In 1900, the Wrights successfully tested their new 50-pound biplane glider with its 17-foot wingspan and wing-warping mechanism at Kitty Hawk, in both unmanned and piloted flights. In fact, it was the first piloted glider. Based upon the results, the Wright Brothers planned to refine the controls and landing gear, and build a bigger glider (Honious, 2003).
In 1901, at Kill Devil Hills, North Carolina, the Wright Brothers flew the largest glider ever flown, with a 22-foot wingspan, a weight of nearly 100 pounds and skids for landing. However, many problems occurred: the wings did not have enough lifting power; forward elevator was not effective in controlling the pitch; and the wing-warping mechanism occasionally caused the airplane to spin out of control. In their disappointment, they predicted that man will probably not fly in their lifetime (Honious, 2003).

YOUR GOAL:
Resume the account of the Wright Brothers' glider trials from where it stops.

DATASET EXTRACT:
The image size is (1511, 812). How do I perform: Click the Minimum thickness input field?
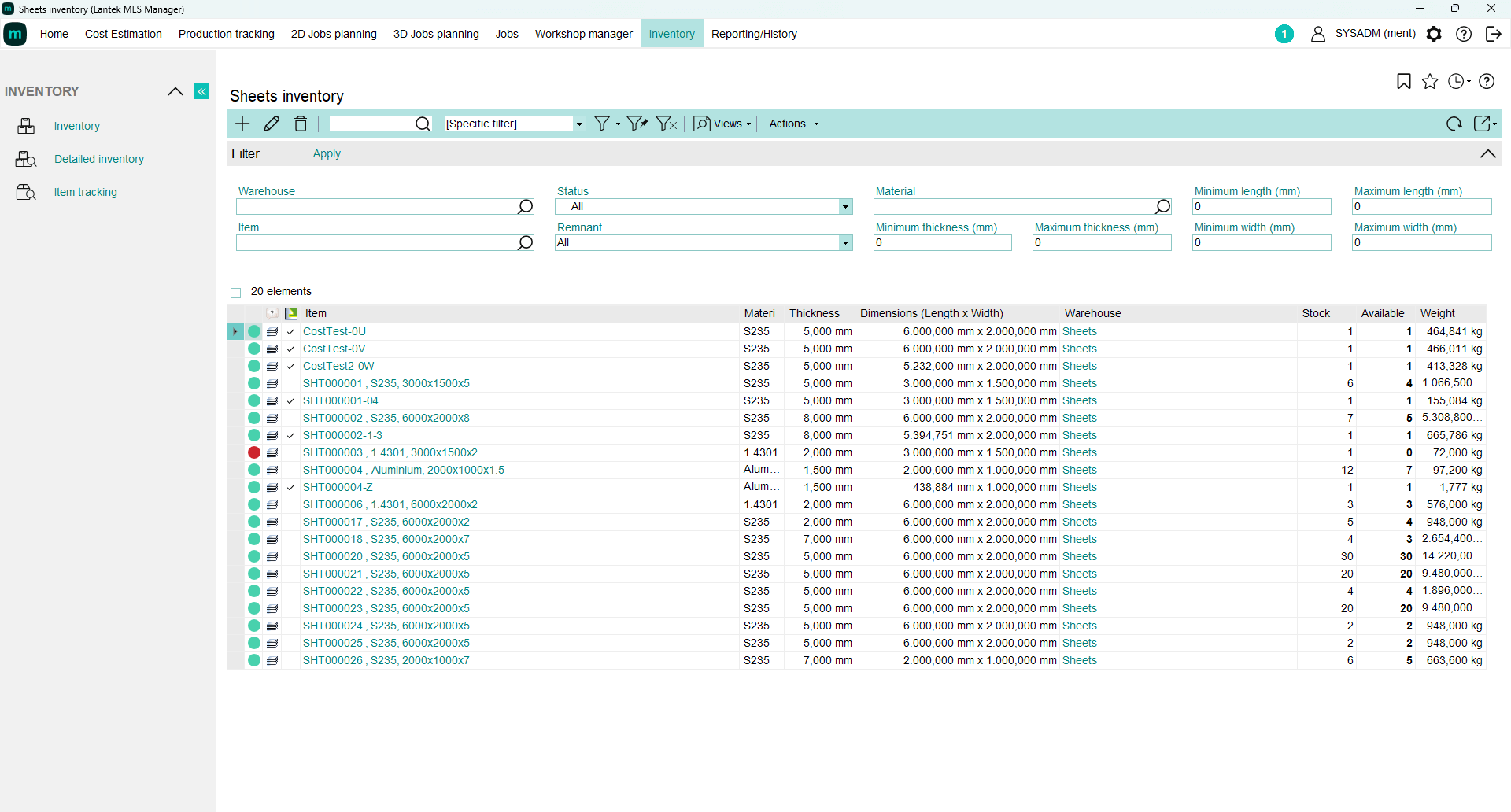942,243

EXPECTED OUTPUT:
In spite of the problems with their last attempts at flight, the Wrights reviewed their test results and determined that the calculations they had used were not reliable. They decided to build a wind tunnel to test a variety of wing shapes and their effect on lift. Based upon these tests, the inventors had a greater understanding of how an airfoil (wing) works and could calculate with greater accuracy how well a particular wing design would fly. They planned to design a new glider with a 32-foot wingspan and a tail to help stabilize it (Honious, 2003).
User Test Prototype
File:1902 Wright glider fly.jpg
(Source – wright-brothers.org)
The 1902 Wright Glider with Wilbur piloting on one of its early test flights before replacement of the fixed double vertical rudder with a single steer able rudder (Honious, 2003).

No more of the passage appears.